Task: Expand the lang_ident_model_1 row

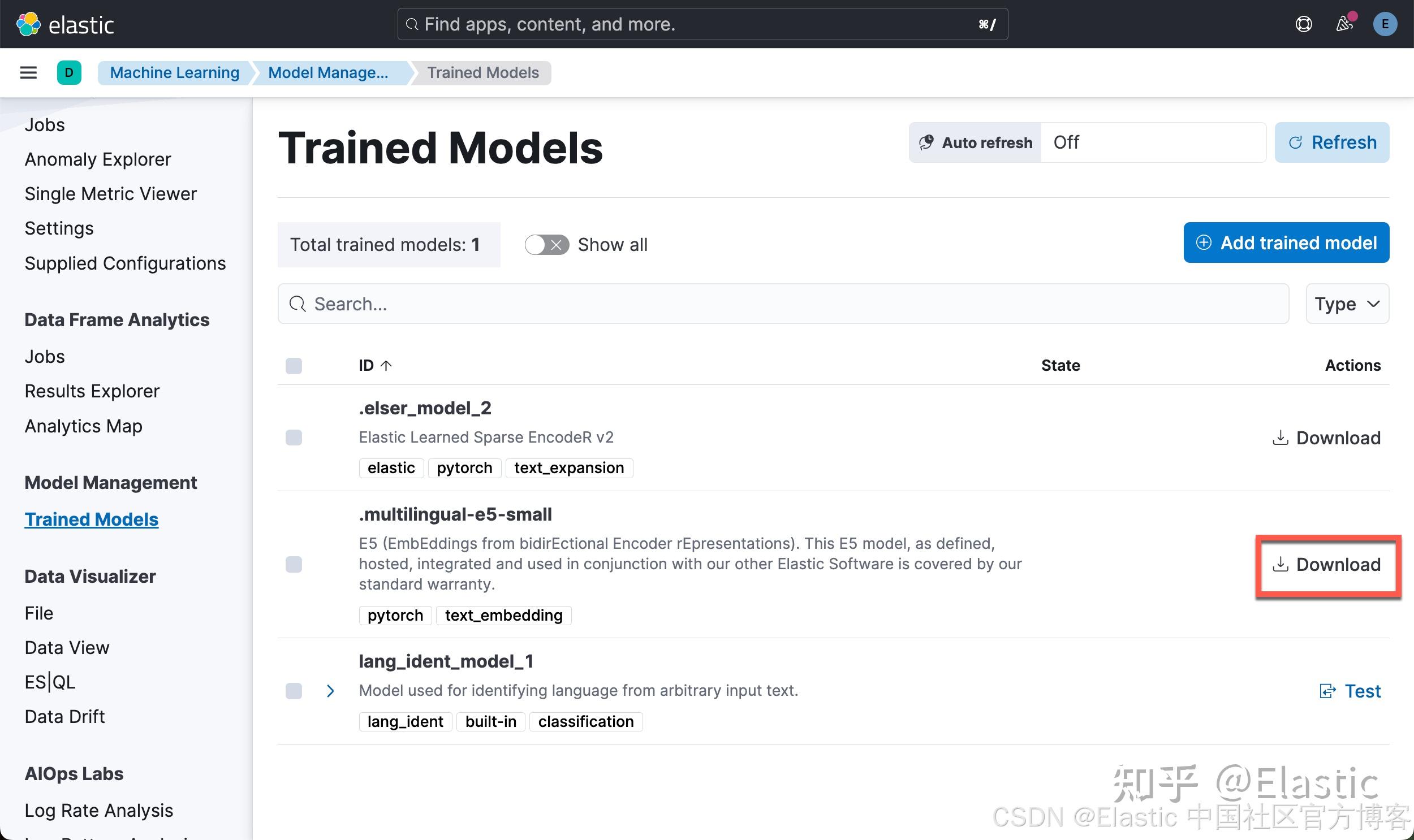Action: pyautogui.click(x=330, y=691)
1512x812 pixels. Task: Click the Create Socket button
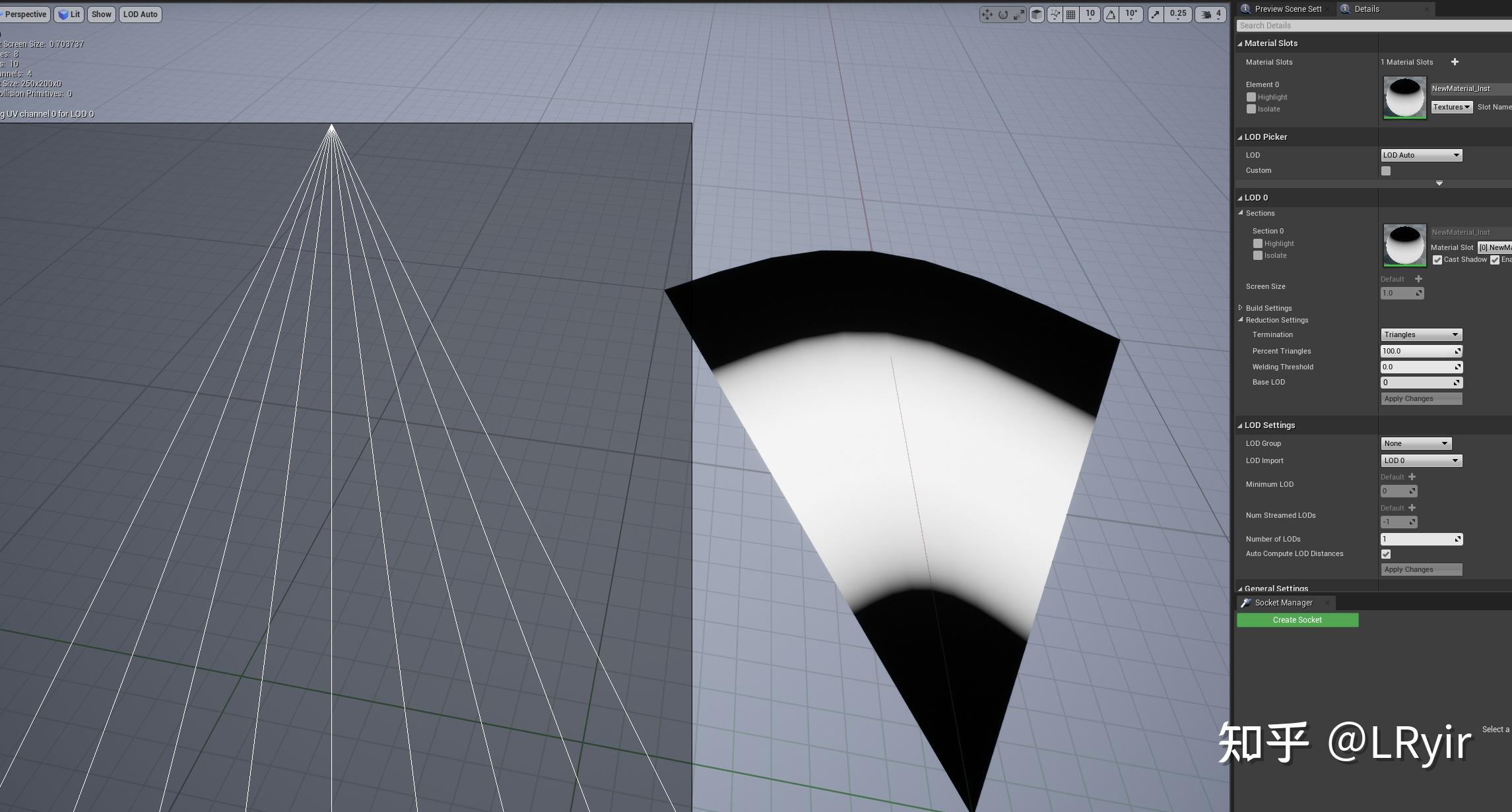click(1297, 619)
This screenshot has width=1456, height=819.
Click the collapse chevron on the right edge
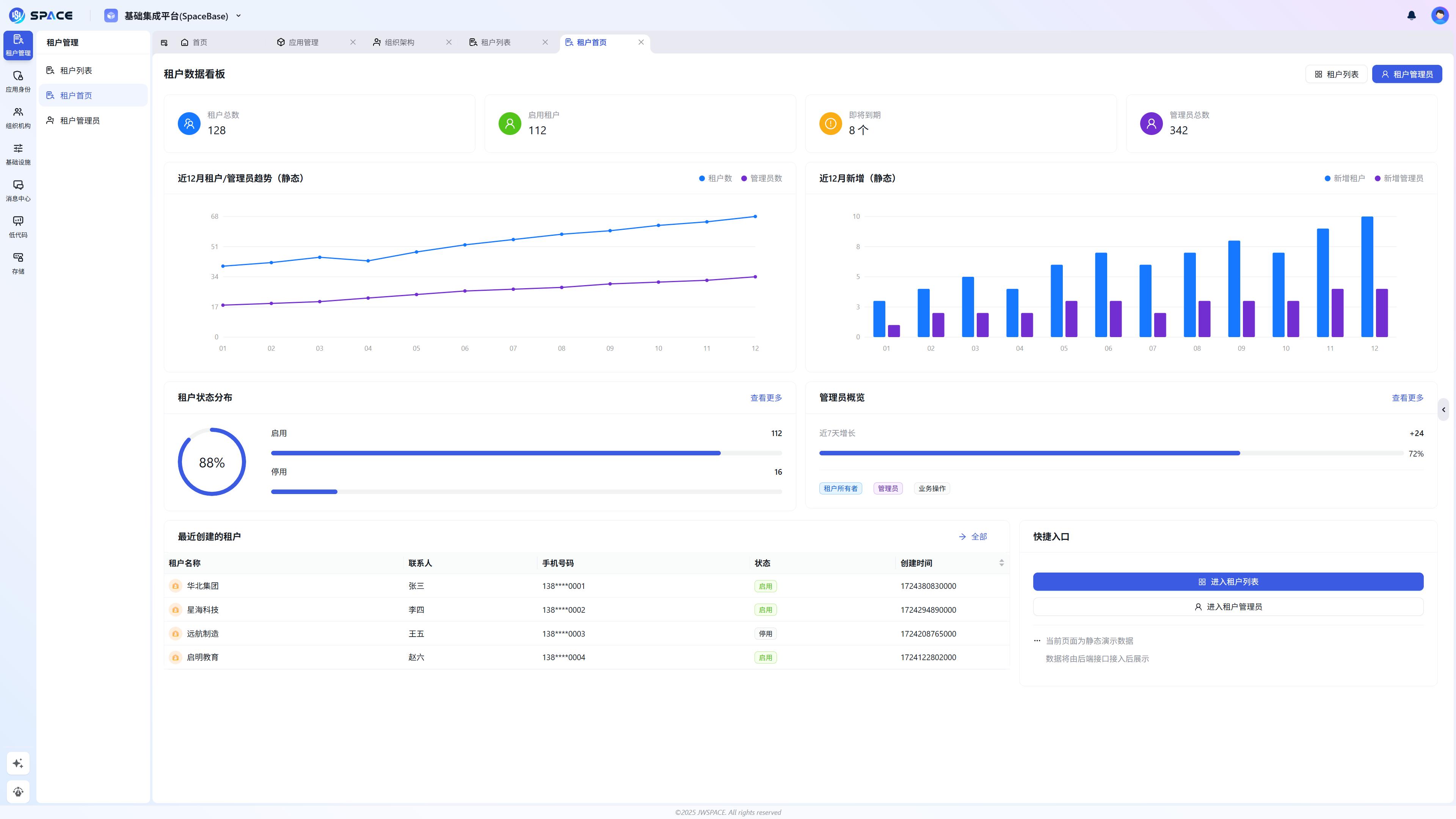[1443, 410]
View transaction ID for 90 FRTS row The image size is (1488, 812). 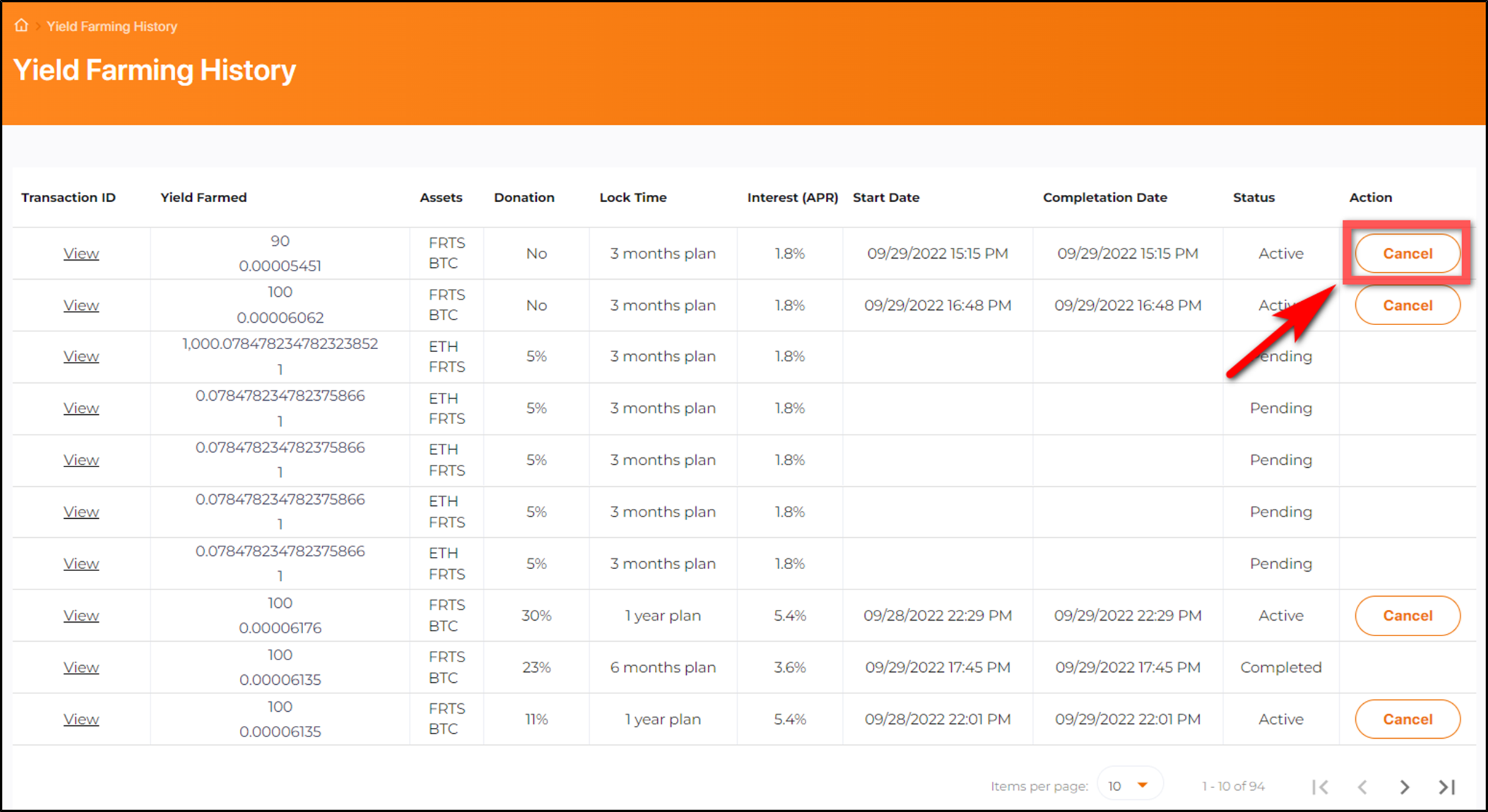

=-=-=-=-=

A word-for-word copy of the records is needed, one that contains no pictures.

[RESULT OF THIS EXERCISE]
Task: Expand the lang_ident_model_1 row

Action: pyautogui.click(x=330, y=691)
1512x812 pixels. Task: Click the Create Socket button
click(1297, 619)
This screenshot has width=1456, height=819.
Click the collapse chevron on the right edge
[1443, 410]
View transaction ID for 90 FRTS row The image size is (1488, 812). 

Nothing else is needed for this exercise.